Let’s take a closer look at why the story works especially well for a startup or a growing brand.

Inciting incident.A good story—in books and movies—all have an inciting incident. It’s the event that triggers the journey. UNTUCKit founders Chris Riccobono and CEO, Aaron Sanandres, spend all of one sentence explaining the inciting incident that started it all—they couldn’t find shirts that look good untucked.

The problem. A good story has conflict. The hero faces hurdles and obstacles on the way to fulfilling their vision. In one sentence UNTUCKit briefly explains the hurdle in such plain language, anyone can understand it—it’s a tough style to get right. If you’d like to learn more about why it’s harder than it looks to design such a shirt, you can visit the company’s website. For most customers, however, knowing that it’s hard to make the shirt look good is all the information they need.
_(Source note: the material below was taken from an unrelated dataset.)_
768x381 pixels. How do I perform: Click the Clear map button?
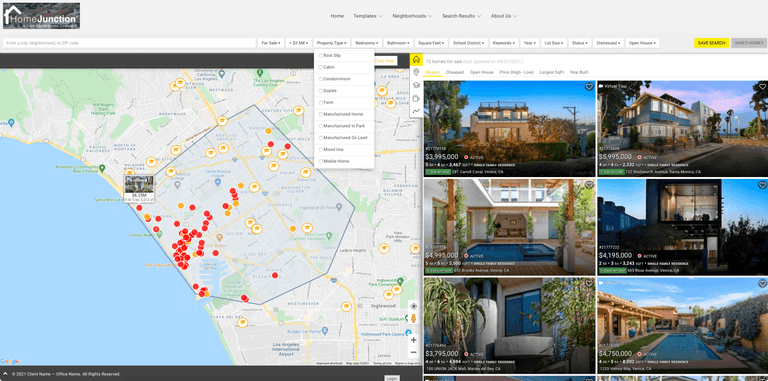pos(385,61)
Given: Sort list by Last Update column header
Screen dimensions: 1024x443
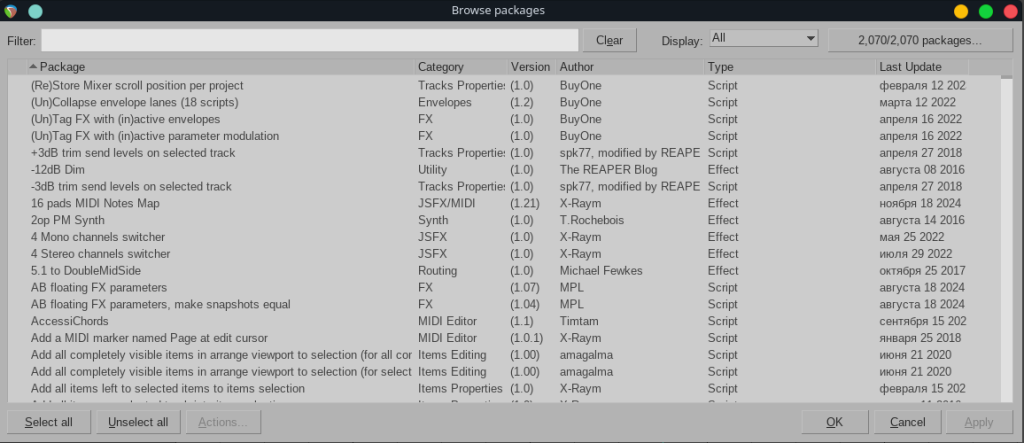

The solution. Once your audience learns why a product was created and the problem it seeks to solve, then—and only then—should the story sell the benefits. The UNTUCKit story contains three benefits: the shirt is the right length, fits all shapes and sizes, and looks sharp. Regular readers of my column know that I’m a big advocate of the rule of three in communication—give your audience three benefits about your product. More than three or four points is simply too much information to get across in a short pitch. Three is memorable.

We all know that the full story behind any brand or product story requires more than 47 words. But your customers, investors and stakeholders don’t always want to hear every detail. A short story can be effective if it includes the elements that great stories are built on.